▶ **Prompt**
The expected answer is every line from the material below that has the word "will".

▶ **Material to process**
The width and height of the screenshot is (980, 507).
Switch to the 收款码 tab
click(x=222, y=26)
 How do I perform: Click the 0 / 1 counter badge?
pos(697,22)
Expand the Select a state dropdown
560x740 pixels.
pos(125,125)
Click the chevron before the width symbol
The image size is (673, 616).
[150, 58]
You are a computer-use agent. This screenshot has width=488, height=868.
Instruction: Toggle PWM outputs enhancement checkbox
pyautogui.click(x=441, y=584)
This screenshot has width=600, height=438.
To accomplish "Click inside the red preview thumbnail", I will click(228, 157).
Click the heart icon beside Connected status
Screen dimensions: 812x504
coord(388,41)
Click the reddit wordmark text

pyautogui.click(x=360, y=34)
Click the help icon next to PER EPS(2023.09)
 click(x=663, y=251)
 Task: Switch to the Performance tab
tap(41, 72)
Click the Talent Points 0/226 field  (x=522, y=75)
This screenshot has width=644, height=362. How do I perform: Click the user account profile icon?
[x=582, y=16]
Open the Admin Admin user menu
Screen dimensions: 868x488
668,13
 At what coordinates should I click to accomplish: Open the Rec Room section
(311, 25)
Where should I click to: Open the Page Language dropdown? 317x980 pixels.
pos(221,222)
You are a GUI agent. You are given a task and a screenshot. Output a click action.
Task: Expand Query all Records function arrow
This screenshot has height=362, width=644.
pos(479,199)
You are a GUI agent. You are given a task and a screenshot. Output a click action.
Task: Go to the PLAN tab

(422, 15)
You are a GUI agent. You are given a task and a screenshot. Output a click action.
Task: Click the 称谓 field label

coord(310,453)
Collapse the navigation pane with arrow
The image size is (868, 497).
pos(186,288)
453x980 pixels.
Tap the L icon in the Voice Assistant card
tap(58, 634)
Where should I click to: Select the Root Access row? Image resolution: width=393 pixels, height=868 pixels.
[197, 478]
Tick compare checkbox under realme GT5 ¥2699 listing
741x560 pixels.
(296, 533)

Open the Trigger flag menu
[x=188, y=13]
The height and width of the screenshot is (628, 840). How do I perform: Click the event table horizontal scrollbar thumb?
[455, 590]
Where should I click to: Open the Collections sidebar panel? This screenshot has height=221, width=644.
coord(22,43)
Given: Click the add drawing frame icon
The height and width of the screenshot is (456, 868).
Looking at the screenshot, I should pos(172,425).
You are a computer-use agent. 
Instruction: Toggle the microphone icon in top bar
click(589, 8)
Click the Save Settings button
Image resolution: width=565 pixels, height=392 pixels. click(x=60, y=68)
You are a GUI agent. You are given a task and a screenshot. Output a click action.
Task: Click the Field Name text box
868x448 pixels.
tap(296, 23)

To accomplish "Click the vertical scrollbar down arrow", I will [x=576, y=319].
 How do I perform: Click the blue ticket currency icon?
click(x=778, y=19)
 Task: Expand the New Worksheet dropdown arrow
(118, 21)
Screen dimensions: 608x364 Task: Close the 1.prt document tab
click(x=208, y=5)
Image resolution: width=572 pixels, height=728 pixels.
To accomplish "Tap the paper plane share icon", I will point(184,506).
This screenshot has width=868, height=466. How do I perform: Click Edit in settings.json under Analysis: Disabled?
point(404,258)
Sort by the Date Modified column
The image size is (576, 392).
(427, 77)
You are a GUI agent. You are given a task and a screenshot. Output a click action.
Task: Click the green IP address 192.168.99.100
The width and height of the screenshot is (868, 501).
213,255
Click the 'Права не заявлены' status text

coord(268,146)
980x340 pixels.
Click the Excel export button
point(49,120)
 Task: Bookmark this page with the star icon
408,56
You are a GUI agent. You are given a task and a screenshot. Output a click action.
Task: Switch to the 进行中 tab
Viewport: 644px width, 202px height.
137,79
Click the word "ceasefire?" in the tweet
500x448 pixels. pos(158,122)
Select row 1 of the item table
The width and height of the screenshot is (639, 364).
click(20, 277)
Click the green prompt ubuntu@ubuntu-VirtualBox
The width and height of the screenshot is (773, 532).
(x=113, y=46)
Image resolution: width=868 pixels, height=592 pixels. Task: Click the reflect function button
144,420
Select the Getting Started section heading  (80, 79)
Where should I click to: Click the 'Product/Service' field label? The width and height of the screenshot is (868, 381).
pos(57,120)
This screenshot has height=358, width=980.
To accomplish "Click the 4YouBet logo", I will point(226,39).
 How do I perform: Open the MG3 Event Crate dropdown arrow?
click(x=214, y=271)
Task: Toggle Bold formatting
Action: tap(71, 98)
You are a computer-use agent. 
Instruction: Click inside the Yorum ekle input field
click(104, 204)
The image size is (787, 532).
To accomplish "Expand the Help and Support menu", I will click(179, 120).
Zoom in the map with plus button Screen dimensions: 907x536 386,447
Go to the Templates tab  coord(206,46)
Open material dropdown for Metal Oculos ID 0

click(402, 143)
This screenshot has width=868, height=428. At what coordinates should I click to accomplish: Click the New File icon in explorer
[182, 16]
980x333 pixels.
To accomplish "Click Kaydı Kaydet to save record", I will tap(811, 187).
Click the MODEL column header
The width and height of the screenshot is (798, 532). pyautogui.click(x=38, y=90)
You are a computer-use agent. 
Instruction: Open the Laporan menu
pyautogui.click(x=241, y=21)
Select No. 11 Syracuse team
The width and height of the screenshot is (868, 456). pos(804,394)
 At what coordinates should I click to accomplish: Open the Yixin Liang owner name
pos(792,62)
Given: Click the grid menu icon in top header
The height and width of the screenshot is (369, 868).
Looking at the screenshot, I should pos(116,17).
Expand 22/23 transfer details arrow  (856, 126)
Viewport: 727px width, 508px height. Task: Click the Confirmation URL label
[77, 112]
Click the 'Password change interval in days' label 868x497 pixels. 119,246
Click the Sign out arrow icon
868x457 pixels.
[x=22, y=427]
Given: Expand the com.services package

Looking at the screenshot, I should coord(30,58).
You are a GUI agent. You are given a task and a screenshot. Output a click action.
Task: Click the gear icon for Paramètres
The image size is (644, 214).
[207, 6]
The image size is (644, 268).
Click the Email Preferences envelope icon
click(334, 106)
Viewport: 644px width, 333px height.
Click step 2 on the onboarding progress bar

▶ **Response**
To accomplish "Click inside the red preview thumbnail", I will click(228, 157).
To accomplish "Click the vertical scrollbar down arrow", I will [x=576, y=319].
To accomplish "Tap the paper plane share icon", I will point(184,506).
To accomplish "Click the 4YouBet logo", I will point(226,39).
To accomplish "Expand the Help and Support menu", I will click(179, 120).
To accomplish "Click Kaydı Kaydet to save record", I will tap(811, 187).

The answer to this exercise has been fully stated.